You Need Me to be Happy
My niece Maddie called me the other day and said, “Aunt Cristina, you need to go see “Inside Out” with us. It is the kind of movie you will love!” How could I refuse such an offer? I headed to the movie after work and excitedly sat next to my three favorite nieces. As a side note, I highly recommend the movie to all parents and kids. It does a wonderful job of not only explaining emotions, but also how the brain works, which is beautifully complicated! I won’t describe the whole movie to you, as I want you to see it, but I do want to highlight an important line from the movie. In the movie the twelve-year-old girl has difficulties adjusting to a cross- country move. She feels pressure in the movie to just “be happy” as that will make life easier for her stressed father and mother. She has an important line at the end of the movie, “You need me to be happy”, which she says to her parents. I want to unpack how that six-word line rings true in our own families.
As parents, it is easy when our kids are sharing their feelings, which evoke our own feelings, to minimize rather than validate their emotional experience. For example, your eleven-year old comes home from school and tells you that no one picked him for the football team at recess. He tells you that he thinks no one picked him because he is a slow runner and dropped a catch the day before at recess. He also thinks that the other guys may not like him and a tear rolls down his cheek. When I hear a child tell me a story like that I feel so sad in that moment and it is an emotional experience that is hard to tolerate. A typical reaction is to say, “Well, I am sure that your friends like you and tomorrow you will play better football.”

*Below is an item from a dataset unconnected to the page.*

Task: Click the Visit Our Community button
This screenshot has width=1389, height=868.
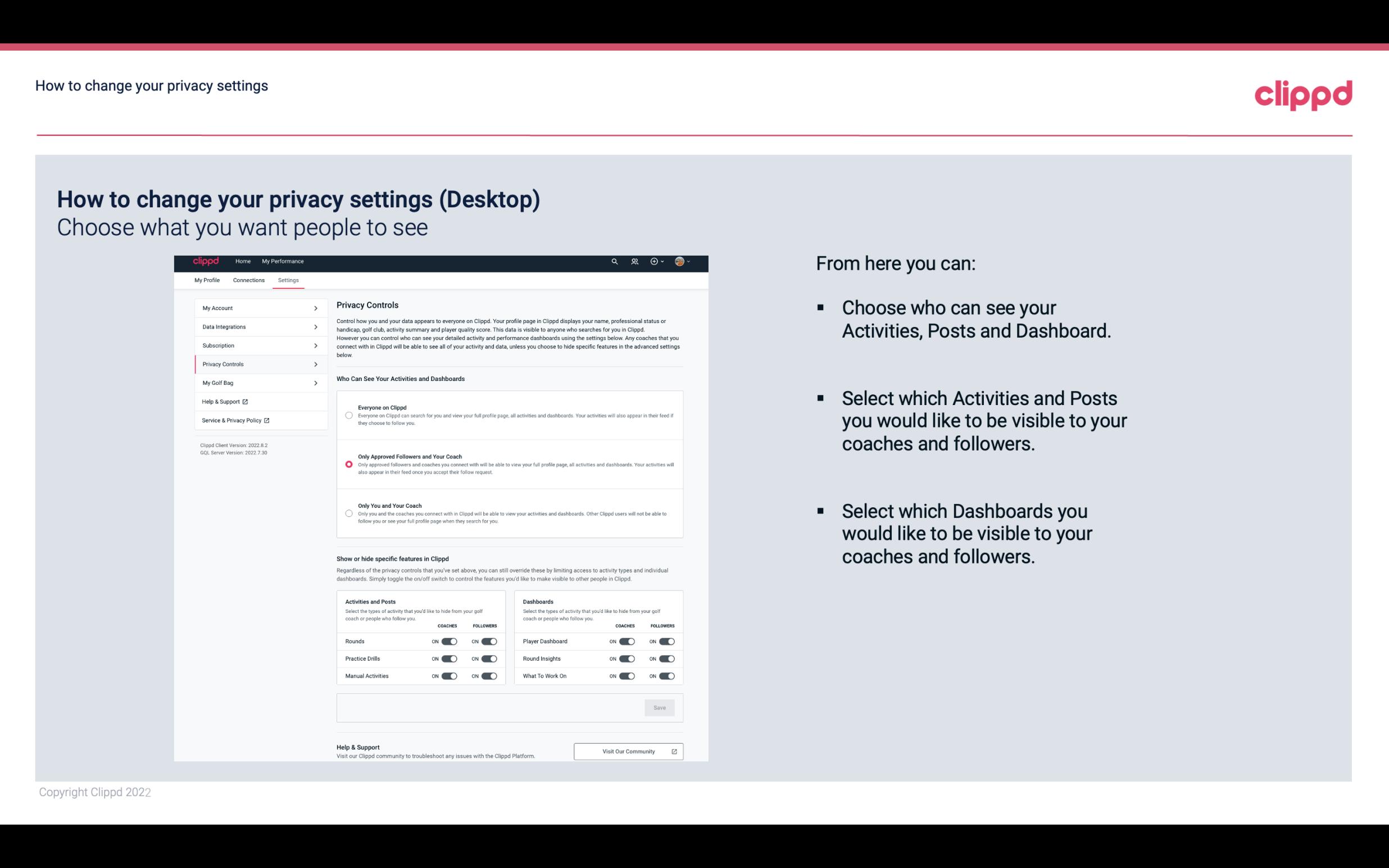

While this statement can seem innocent and even helpful on the surface, it is actually problematic. These types of statements serve to invalidate our kids’ feelings and may actually be more of an attempt to help us feel better (Who wants to hear about their child being rejected? That is painful!). It may also send the message that you need them to be happy no matter the circumstances. A more helpful response might be, “Buddy I am so sorry. You must have felt lonely at school today when you did not get to play football with the rest of the guys.” This type of response validates your child’s emotions and sends several powerful messages. Some of these messages include 1) It is okay to feel sad; 2) It is important to name and acknowledge your feelings; 3) We all have feelings and need to learn how to cope with them; 4) I, as your parent, can manage my own emotions even around your feelings; and 5) We can teach our kids to acknowledge their own emotions- as emotions speak volumes about their values. At the end of “Inside Out”, I think the girl is surprised to find that her parents can actually hear and understand her sadness. Further, the family seems closer and relationships are restored due to her sharing. From a Christian perspective, we see our Lord experience many emotions- anguish, fear, sadness, joy, and pain and he never seems to run from or minimize his emotions or the emotions of others. Instead he seems to view them as a path towards healing and restoration. What a wonderful gift to give our children - the ability to hear their emotions in order to lead them to healing and restoration!